## Task data
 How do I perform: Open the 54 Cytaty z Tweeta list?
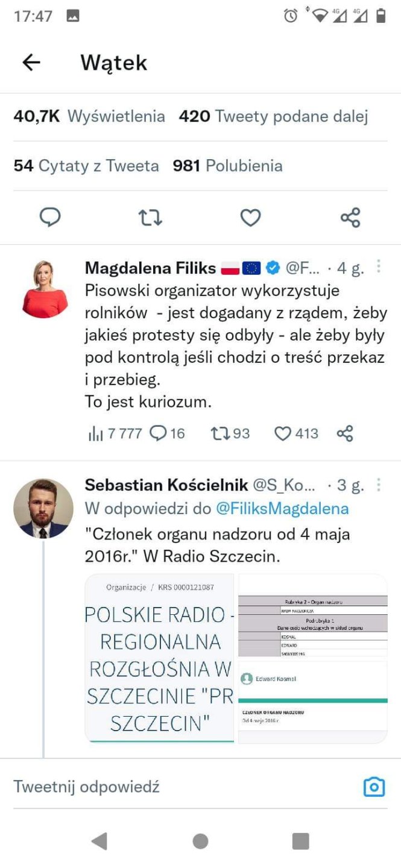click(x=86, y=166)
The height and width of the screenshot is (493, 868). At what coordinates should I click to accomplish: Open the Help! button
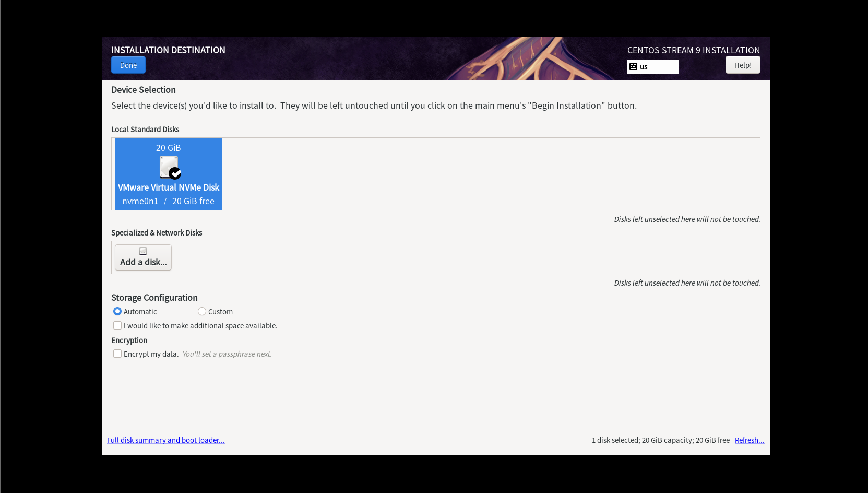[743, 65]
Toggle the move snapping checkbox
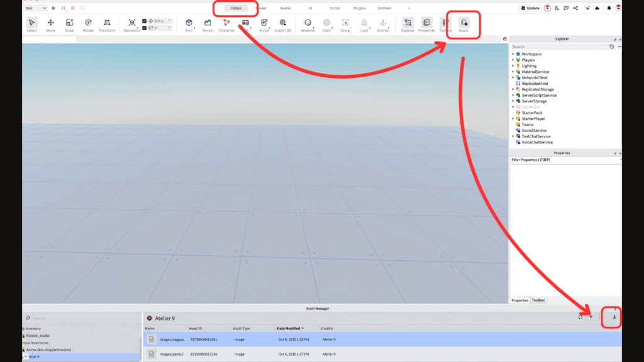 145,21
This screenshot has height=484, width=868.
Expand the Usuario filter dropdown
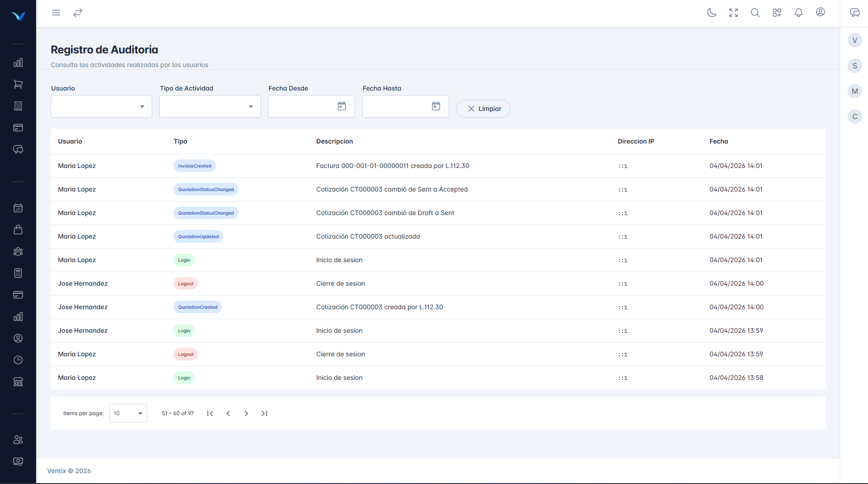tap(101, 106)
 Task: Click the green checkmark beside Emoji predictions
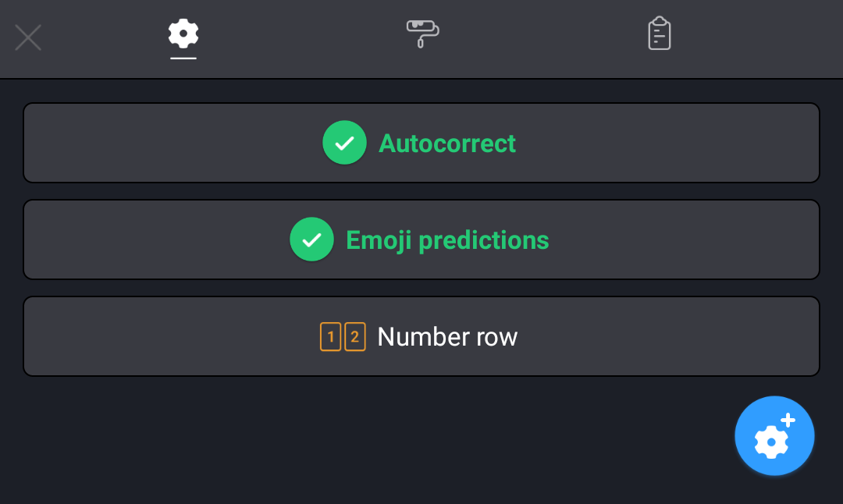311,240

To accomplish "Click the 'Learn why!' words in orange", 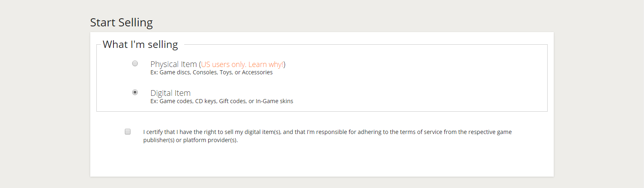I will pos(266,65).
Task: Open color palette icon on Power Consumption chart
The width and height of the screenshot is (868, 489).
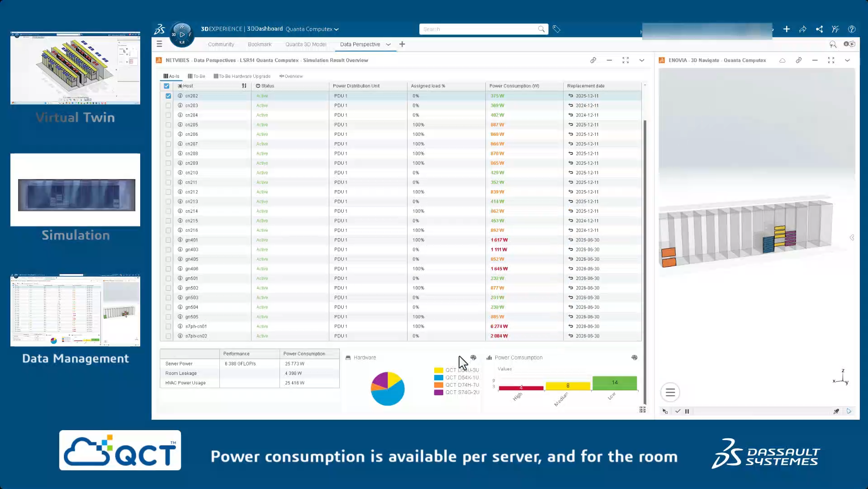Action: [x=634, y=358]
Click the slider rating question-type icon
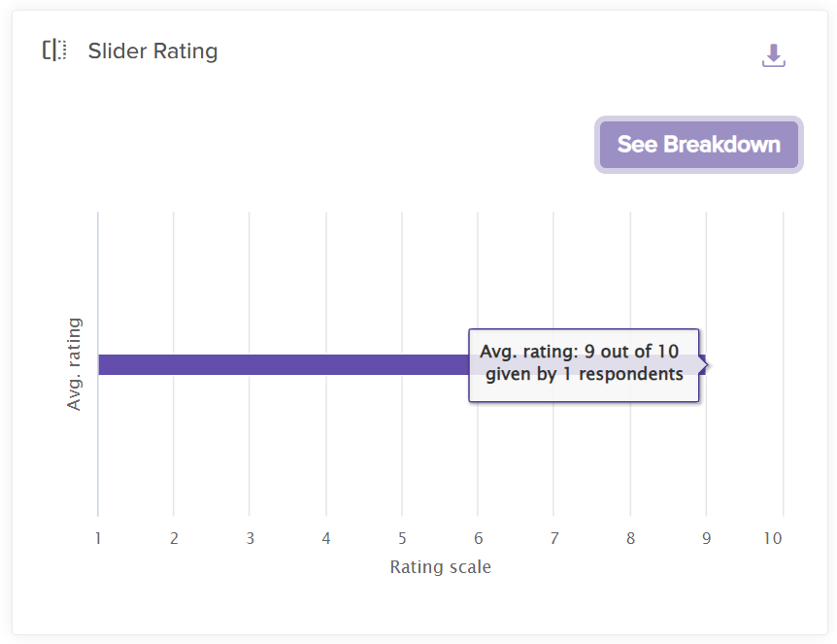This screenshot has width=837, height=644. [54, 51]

## Required action
Exactly as written, restate the lines above from the opening line through the one holding "This screenshot has height=484, width=868.", omitting the pictures.

## Answer to this exercise
 How do I perform: Open the 54 Cytaty z Tweeta list?
click(x=86, y=166)
The height and width of the screenshot is (493, 868). At what coordinates should I click to accomplish: Open the Help! button
[743, 65]
Toggle the move snapping checkbox
 145,21
This screenshot has height=484, width=868.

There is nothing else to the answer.